Khalifah Umar bin Al-Khaththab,baru saja melakukan pejalanan ke Syam (Syria). Suatu malam ketika di tengah perjalanan kembali ke Madinah, dia melakukan kunjungan diam-diam (sidak) sendirian ke suatu tempat terpencil. Di tempat itu, dia bertemu dengan seorang lanjut usia di sebuah kemah tua.
Sang khalifah-pun mendekatinya. Selepas berbagi salam sejenak, perempuanyang tak kenal tamunya itu bertanya, “Bagaimana kabarnya Umar ? “. “Dia sedang dalam perjalanan pulang dari Syam. Alkhamdulillaah, dia dalam keadaan sihah wal ‘afiyah”, Jawab Umar.
“Kiranya Allah tidak menganugerahi kebaikan kepadanya”,ucap perempuan tua dan papa itu dengan sangat ketus.
“Kenapa ?”, Tanya sang khalifah kaget dan penasaran. “Demi Allah, saya belum pernah menerima sama sekali pemberian darinya.
Baik dinar maupun dirham”, keluh perempuan tua itu. “Looh, bagaimana Umar tahu kondisi Ibu, edangkan Ibu berada di tempat yang jauh dan terpencil begini ?, Tanya Umar penuh rasa ingin tahu.
“Subhaanallaah (Mahasuci Allah) ; Demi Allah, saya tidak habis pikir, bagaimana ada seseorang mau menjadi pemimpin rakyat, tetapi dia tidak mau tahu keadaan warganya. Baik di ujung timur maupun barat ?”, ucap perempuan itu dengan nada gusar.
Mendengar jawaban yang demikian itu, Umar pun tak kuasa menahan lelehan air matanya. Lalu gumamnya pelan, “Ooh wahai Umar! Betapa malangnya kau ini“. Beberapa saat kemudian, Umar berucap kepada perempuan itu, “Wahai Ibu, berapakah saya harus membayar Ibu untuk menyelamatkan Umar dari api neraka ?”. “Janganlah engkau bercanda!”, ucap perempuan itu dengan nada agak tinggi. “Sungguh, saya tidak bercanda !” jawab Umar serius.
********
## Tugas Anda
Bagaimana kelanjutan kisah Khalifah Umar dan perempuan tua di atas? Tuliskan lanjutannya, mulai dari sesudah kalimat terakhirnya.

## Daftar Baris
********
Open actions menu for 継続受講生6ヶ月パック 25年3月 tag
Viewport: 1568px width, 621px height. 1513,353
********
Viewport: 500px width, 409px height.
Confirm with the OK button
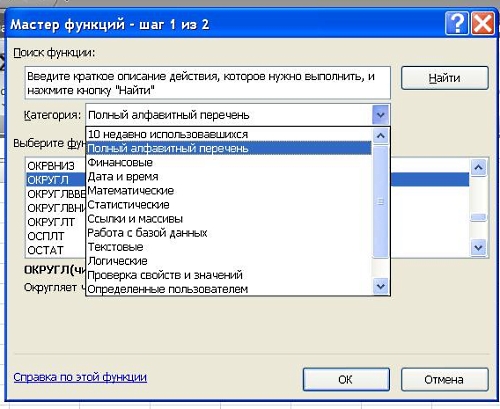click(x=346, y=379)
********
## Jawaban Latihan
Akhirnya perempuan tua itu sepakat menerima bayaran sebesar 20 dinar atas kerelaannya tehadap Umar. Ketika Umar sedang menyerahkan uang dinar itu, tiba-tiba Ali bin Abu Thalib dan Abdullah bin Mas’ud muncul. Begitu mereka melihat sang khalifah, merekapun mengucapkan salam kepadanya, “Asaalaamu’alaikum, Yaa Amirul Mukminin!”.
Mendengar ucapan “Amirul Mukminin”, perempuan tua itupun gemetar ketakutan (karena tamu yang tidak dikenal tadi ternyata adalah Umar sang khalifah sendiri) dan kemudian bergumam, “Waduuh, memalukan sekali aku ini!, Aku telah melecehkan Amirul Mukminin dihadapan beliau sendiri !”. “Tidak apa-apa, Ibu !, kiranya Allah Swt telah melimpahkan rahmat-Nya kepada Ibu !”, kata Umar bin Al-Khaththab.
Umar kemudian minta secarik kulit. Namun, karena tidak tersedia kulit, dia kemudian menyobek bajunya sendiri dan menulis, “Bismillaahirahmaanirrahiim. Inilah bukti pembayaran/pembelian Umar dari si Fulanah sebesar 20 dinar, sebagai penebusan ketidaktahuan Umar atas keadaan diri perempuan tua itu, semenjak hari Umar memerintah hingga hari ini.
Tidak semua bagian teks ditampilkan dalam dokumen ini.